Court File and Parties
COURT FILE NO.: CV-09-13941CM
DATE: 20131107
SUPERIOR COURT OF JUSTICE - ONTARIO
RE: Matthew Brady Self Storage Corporation, Plaintiff
AND:
Instorage Limited Partnership and Instorage Trustee Corp., Defendants
BEFORE: Gates J.
COUNSEL:
C. Clifford Lax and Shaun Laubman, for the Plaintiff
Robert D. Malen and Robert J. Drake, for the Defendants
HEARD: Written submissions
ENDORSEMENT on costs
[1] On August 30, 2013 after a 17 day trial I awarded judgment to the plaintiff for specific performance for the sale of the building in question to the defendants for the sum of $7,300,000 together with damages agreed to in the sum $728,080.05, for a total $8,028,080.05, plus prejudgment interest and costs.
[2] The original costs submission from the plaintiff claimed the sum of $251,718.15 on the partial indemnity scale and $355,869.07 on the substantial indemnity scale. This was subject to its supplementary submissions and the effect of its initial Rule 49 Offer which it served on the defendants on October 27, 2011, offering to settle the proceeding for the sum $7,700,000, together with prejudgment interest and costs. It was to remain open until one minute after the commencement of the trial at which time it would be deemed to have been withdrawn.
[3] As noted from the judgment, the plaintiff was successful in exceeding its Offer to Settle.
[4] The plaintiff relies on rule 49.13 which states that in exercising its discretion with respect to the costs, the court may take into account any Offer to Settle made in writing, the date it was made, and its terms.
[5] On this basis, the defendants state that appropriate substantial indemnity costs would approximate $333,779.80, whereas the plaintiff says it should be $488,319.08.
[6] Any discussion on costs engages s. 131 of the Courts of Justice Act, R.S.O. 1990, c. C.43 (“CJA”), which provides that the costs are in the discretion of the court which may determine by whom and to what extent they shall be paid. As well, Rule 57 of the Rules of Civil Procedure, R.R.O. 1990, Reg. 194, lists a number of factors to be considered in addition to the result achieved. However, by rule 57.01(4) none of these factors affect the authority of the court under s. 131 in exercising its discretion in the award of the ultimate costs.
[7] It is perhaps trite to say that the purpose of costs is to indemnify successful litigants for the cost of their litigation, to encourage settlements, and to discourage and sanction any inappropriate behaviour.
[8] In general terms there are three levels of costs indemnification, ranging from partial indemnity to substantial indemnity and lastly, full indemnity which represents a complete indemnification at actual rates and which is only rarely applied and in circumstances far more exceptional than those at hand.
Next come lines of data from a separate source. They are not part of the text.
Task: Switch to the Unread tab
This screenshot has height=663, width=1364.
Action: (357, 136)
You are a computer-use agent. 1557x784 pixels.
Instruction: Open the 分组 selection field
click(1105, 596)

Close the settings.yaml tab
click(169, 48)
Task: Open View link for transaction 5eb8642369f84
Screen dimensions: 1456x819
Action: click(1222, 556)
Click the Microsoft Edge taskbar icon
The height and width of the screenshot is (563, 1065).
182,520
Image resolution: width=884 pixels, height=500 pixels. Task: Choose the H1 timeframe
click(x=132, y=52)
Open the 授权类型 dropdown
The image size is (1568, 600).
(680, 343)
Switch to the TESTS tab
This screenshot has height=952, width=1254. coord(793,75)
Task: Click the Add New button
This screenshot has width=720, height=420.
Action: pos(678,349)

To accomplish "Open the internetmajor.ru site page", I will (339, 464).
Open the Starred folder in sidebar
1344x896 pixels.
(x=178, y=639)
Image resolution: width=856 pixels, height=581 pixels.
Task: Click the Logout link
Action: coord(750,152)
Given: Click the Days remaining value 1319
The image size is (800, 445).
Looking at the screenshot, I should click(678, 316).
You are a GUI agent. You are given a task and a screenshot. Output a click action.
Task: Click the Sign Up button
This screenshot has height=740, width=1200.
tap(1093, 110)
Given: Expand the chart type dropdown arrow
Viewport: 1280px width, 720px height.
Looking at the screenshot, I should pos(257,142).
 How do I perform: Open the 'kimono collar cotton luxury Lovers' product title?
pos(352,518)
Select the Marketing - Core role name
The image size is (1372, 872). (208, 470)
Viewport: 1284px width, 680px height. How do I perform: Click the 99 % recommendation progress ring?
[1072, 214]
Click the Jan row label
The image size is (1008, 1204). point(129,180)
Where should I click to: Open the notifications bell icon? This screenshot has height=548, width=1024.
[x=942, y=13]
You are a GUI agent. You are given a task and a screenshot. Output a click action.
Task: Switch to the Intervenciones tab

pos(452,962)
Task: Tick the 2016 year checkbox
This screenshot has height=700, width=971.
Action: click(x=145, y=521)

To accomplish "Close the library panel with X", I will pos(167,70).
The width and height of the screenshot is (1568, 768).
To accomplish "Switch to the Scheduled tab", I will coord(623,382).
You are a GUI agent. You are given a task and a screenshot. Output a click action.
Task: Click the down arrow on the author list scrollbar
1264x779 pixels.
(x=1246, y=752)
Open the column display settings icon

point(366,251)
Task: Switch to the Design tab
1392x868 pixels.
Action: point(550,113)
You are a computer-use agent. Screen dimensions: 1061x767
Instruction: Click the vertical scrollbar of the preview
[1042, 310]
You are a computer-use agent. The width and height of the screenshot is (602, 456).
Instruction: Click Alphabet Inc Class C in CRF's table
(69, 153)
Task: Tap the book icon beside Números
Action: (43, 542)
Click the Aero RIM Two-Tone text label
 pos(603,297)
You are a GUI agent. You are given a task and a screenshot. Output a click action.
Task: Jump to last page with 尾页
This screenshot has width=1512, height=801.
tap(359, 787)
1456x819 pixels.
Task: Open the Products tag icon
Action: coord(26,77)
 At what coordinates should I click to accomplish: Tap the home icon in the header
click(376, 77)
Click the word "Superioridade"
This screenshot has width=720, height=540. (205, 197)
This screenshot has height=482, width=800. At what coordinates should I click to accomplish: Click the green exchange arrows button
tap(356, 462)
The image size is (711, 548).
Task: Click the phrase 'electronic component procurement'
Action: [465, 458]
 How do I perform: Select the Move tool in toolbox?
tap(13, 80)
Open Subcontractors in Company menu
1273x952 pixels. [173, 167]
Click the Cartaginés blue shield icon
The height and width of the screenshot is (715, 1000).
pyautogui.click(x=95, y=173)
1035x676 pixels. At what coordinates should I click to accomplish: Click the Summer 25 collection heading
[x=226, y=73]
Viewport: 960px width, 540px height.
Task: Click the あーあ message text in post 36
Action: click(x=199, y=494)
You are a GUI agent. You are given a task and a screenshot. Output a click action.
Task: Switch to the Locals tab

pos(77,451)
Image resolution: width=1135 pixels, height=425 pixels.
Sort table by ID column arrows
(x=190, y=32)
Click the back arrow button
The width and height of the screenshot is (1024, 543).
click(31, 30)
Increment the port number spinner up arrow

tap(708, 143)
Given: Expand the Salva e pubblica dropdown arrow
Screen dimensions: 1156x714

[9] In assessing the appropriate amount of costs to be awarded, I have regard to the following factors in rule 57.01:
• the complexity of the proceeding;
• the importance of the issues; and
• the conduct of either party that tended to shorten or lengthen the duration of the proceeding.
[10] While I would have, but for the consequences of the Rule 49 Offer to Settle awarded costs to the plaintiff on the partial indemnity scale, because of its Offer to Settle, it will be entitled to a combination of both partial and substantial indemnity costs.
[11] As noted, the trial lasted for approximately three weeks and could be described as being of moderate complexity.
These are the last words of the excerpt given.